ビオラ攻略に踏み切る
「今日でイベリスに必要なアイテムは揃ったようね。」
エリーゼは、満足そうに倒したモンスターからのアイテムを見上げる。
片っ端からモンスターを倒したエリーゼの横には、山のようにアイテムが積まれる光景はもう見慣れた。
「イベリス攻略の目処は立ったし、ビオラの街探索にそろそろ乗り込まなきゃ。」
気がつけば今日はもう夕方だ。
エリーゼは移動魔法メルランを唱え、ヴィラモール家の門前まで飛んだ。
「帰るの少し早かったかしら?」
今までは日が暮れるまで森に篭っていたため、久々に夕日をゆっくり眺めるエリーゼ。
(急ピッチでクエストクリアを目指したけれど、攻略キャラには出会えないし、計画が台無しだわ。やっぱり15歳にならないと出会えないのかしら。)
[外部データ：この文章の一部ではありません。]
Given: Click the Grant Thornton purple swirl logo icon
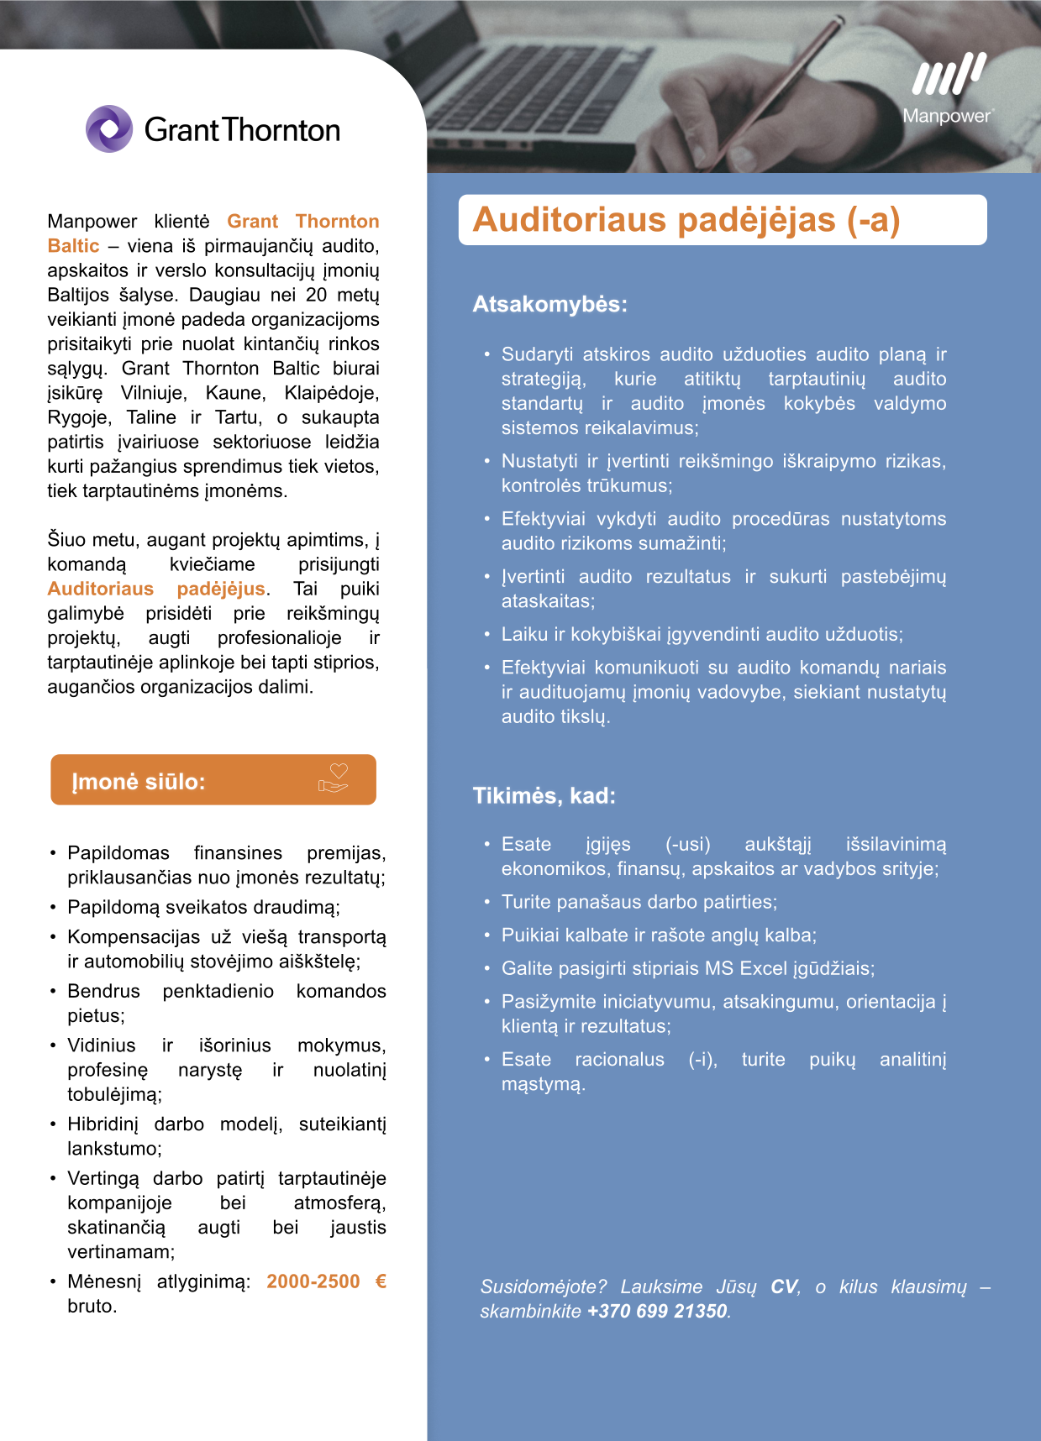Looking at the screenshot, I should coord(109,128).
エリーゼは時間があると攻略キャラのことばかり考えてしまう。
どの町の攻略キャラも癖の強いキャラであったが、エリーゼはそんな攻略キャラ達のことを気に入っていた。
もちろん、RPG要素なども好きだったという理由もあるが、やはりキャラ達の個性の豊かさが本当に好きだった。
(まずは、ビオラの攻略キャラに出会えるかどうかだけど、どれが攻略キャラなのかわからないのよね。)
しかし、エリーゼにはビオラのメイン攻略キャラを炙り出す勝算があった。
ディジーファンタジアでは、3つの街合わせて9人のメイン攻略キャラがいる。
それら全員、性格やキャラや生い立ちは被っていないのだ。
だからこそ、続編も似たような生い立ちや、性格のキャラを配置しないのではないか?という考えの元、翌朝からエリーゼは攻略キャラを探すことにした。